In a DNS research of boundary layer transition, the grid level is \(1920\times 128\times 241\), representing the total amount in streamwise(x), spanwise(y), and wall-normal(z) directions. The first interval length in the normal direction at the origin is 0.43 in wall units (\({Z}^{+}=0.43\)). The flow parameters are listed in Table 2.1, including Mach number, Reynolds number, and others. In this case, \({x}_{in}=300.79{\delta }_{in}\) represents the distance between the leading edge and the inlet, Lx, Ly, and Lzin are the lengths of the computational domain and \({T}_{w}\) is the wall temperature.

Table 2.1 Flow parameters

The streamline passing through a selected point is shown in Fig. 2.2. The iso-surface is the iso-surface of Liutex, and the black line is the streamline. In this figure, the streamline looks like a straight line by eye observation which implies no rotation exists according to people’s intuition.

Fig. 2.2
A contour plot has a plane on the X Y Z coordinates with a streamline based on velocity. The streamline resembles a straight line in the original frame with the fixed boundary coordinate.

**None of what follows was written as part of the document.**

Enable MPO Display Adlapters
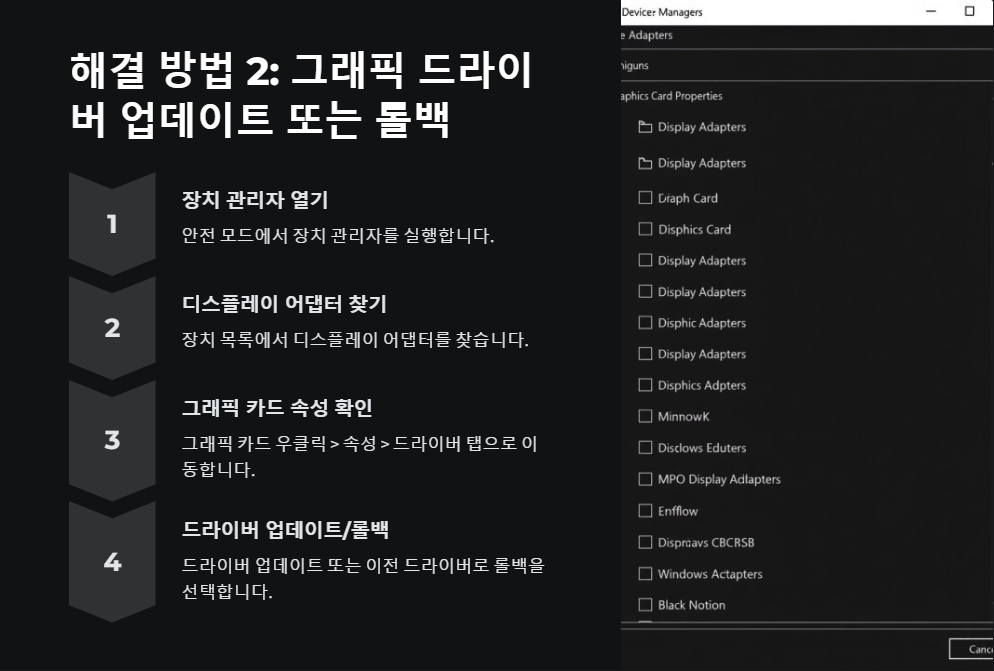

Streamline in original frame

However, if discussed in a new frame, the conclusion of rotation existence based on the curve of streamlines can be different. Establish a new frame such that the frame moves with the streamwise speed of the selected point (intersection of the plane and black line). The streamline in the new frame is shown in Fig. 2.3.

Fig. 2.3
A contour plot has a plane on the X Y Z coordinates with a streamline based on velocity. It indicates the movement of the streamline with the u speed of the intersection point on the plane where the streamline resembles a spiral.

Streamline in a frame moving with u speed of the intersection point

In the new figure, the streamline looks like a spiral. From these two figures, it can be seen clearly that streamlines are not Galilean invariant.

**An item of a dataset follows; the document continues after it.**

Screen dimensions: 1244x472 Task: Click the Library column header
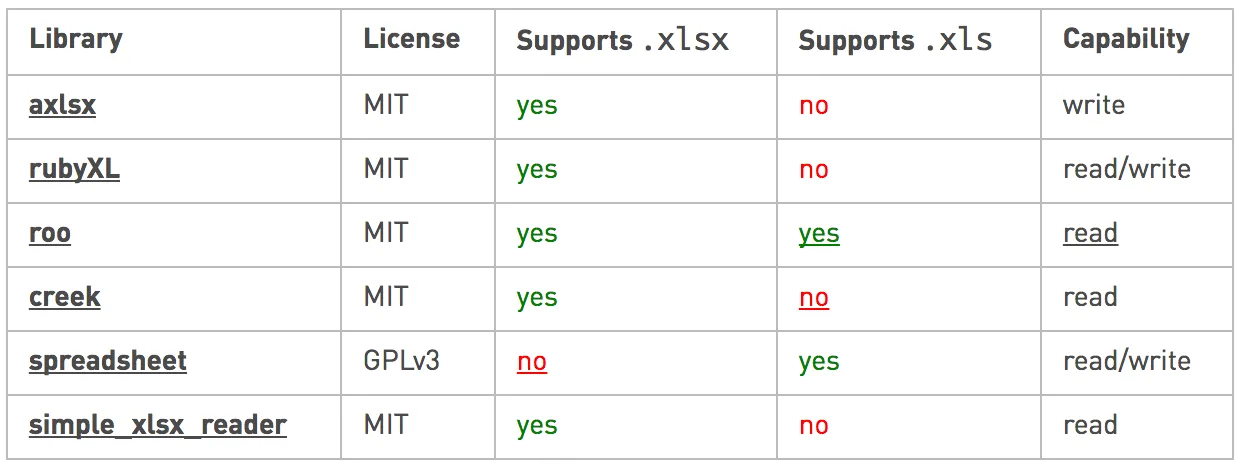tap(76, 40)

To test the Galilean invariance of Liutex, a rotation matrix Q is selected. Let \({\gamma }_{1}=36^\circ , {\gamma }_{2}=69^\circ , {\gamma }_{3}=78^\circ\), then

$$Q={Q}_{x}{Q}_{y}{Q}_{z}=\left[\begin{array}{ccc}1& 0& 0\\ 0& cos{\gamma }_{1}& sin{\gamma }_{1}\\ 0& -sin{\gamma }_{1}& cos{\gamma }_{1}\end{array}\right]\left[\begin{array}{ccc}cos{\gamma }_{2}& 0& -sin{\gamma }_{2}\\ 0& 1& 0\\ sin{\gamma }_{2}& 0& cos{\gamma }_{2}\end{array}\right]\left[\begin{array}{ccc}cos{\gamma }_{3}& sin{\gamma }_{3}& 0\\ -sin{\gamma }_{3}& cos{\gamma }_{3}& 0\\ 0& 0& 1\end{array}\right]=\left[\begin{array}{ccc}0.2686& 1.2637& -0.5752\\ -0.6644& 0.7156& 0.2157\\ 0.7437& 0.6042& 0.2862\end{array}\right]$$
(2.14)

The iso-surface of Liutex in the original frame and the frame after Galilean transformation are shown in Figs. 2.4 and 2.5, respectively.

Fig. 2.4
An illustration of Liutex iso-surface in the original X Y Z coordinate frame.

Liutex iso-surface in the original frame

Fig. 2.5
Two illustrations of Liutex iso-surface in the original X Y Z coordinate frame and after Galilean transformation. It resembles the same after the Galilean invariant.

Liutex iso-surface in the frame after Galilean transformation

It can be clearly seen that it keeps the same after Galilean invariant.

6 Conclusion

Liutex is Galilean invariant, while streamline is not. Being Galilean invariant is an important requirement of vortex identification methods. It is not proper to use the curve of the streamlines to detect vortices because different frames lead to different results. Liutex keeps the same after Galilean transformation, so Liutex is more reliable than streamlines.